◆ **Written task**:
Pull out every line of the material that contains the word "height", treating uppercase and lowercase as different.

◆ **Working data**:
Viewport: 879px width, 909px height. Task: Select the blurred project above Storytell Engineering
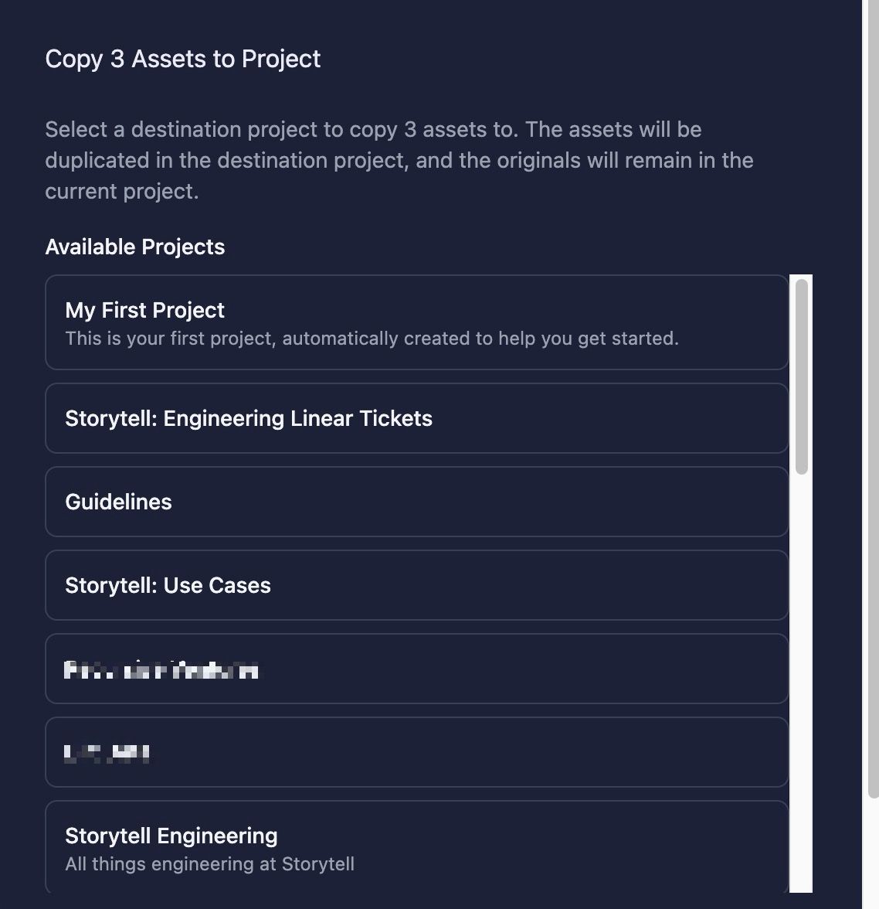coord(416,752)
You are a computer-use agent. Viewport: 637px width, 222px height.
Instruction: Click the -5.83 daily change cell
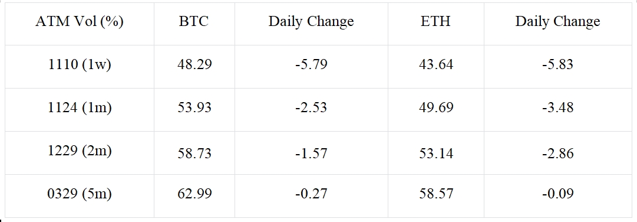coord(558,67)
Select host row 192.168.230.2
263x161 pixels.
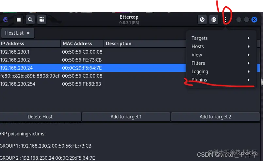15,60
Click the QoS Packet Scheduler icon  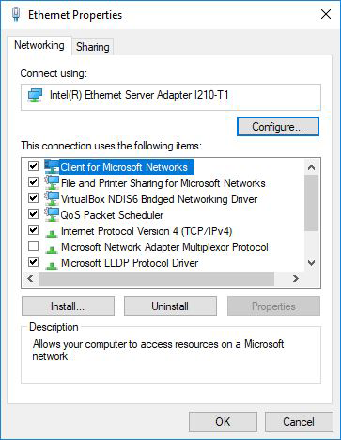(x=52, y=214)
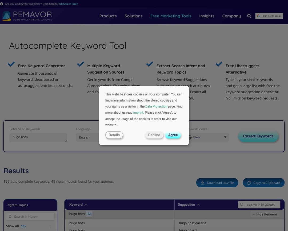Click the Sign in with Google icon
The height and width of the screenshot is (231, 288).
tap(258, 16)
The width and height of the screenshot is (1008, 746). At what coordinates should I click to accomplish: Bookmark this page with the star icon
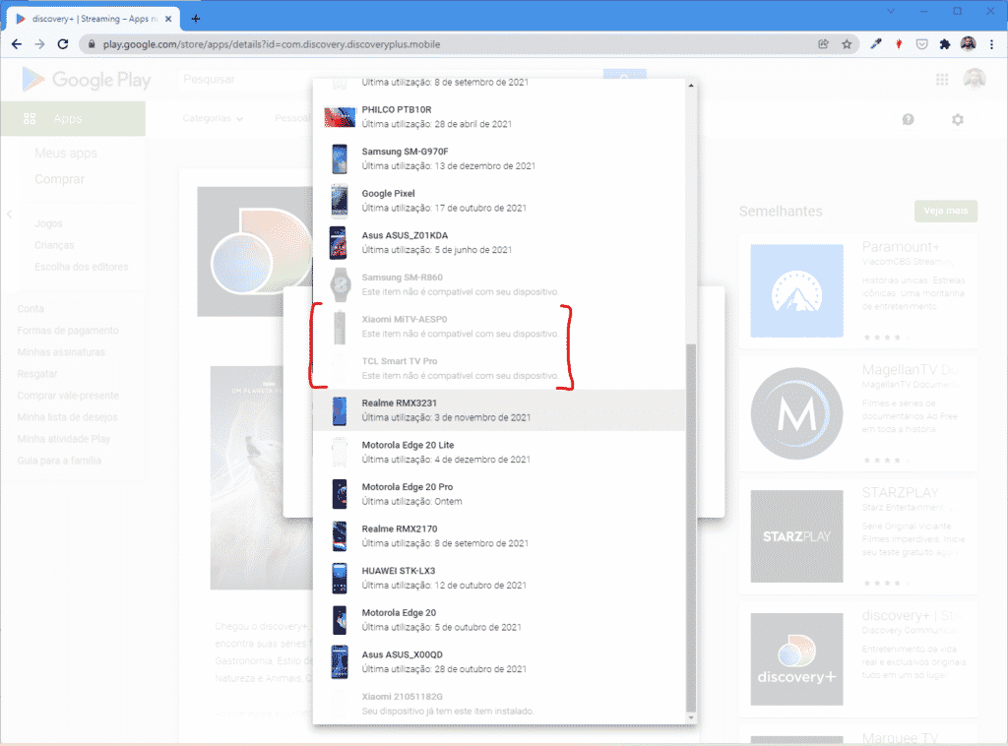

◆ **Worked answer**:
Viewport: 879px width, 909px height. Task: Select the blurred project above Storytell Engineering
You are a computer-use agent. Viewport: 637px width, 222px height.
The height and width of the screenshot is (231, 288).
The width and height of the screenshot is (1008, 746). At what coordinates should I click to accomplish: Bookmark this page with the star icon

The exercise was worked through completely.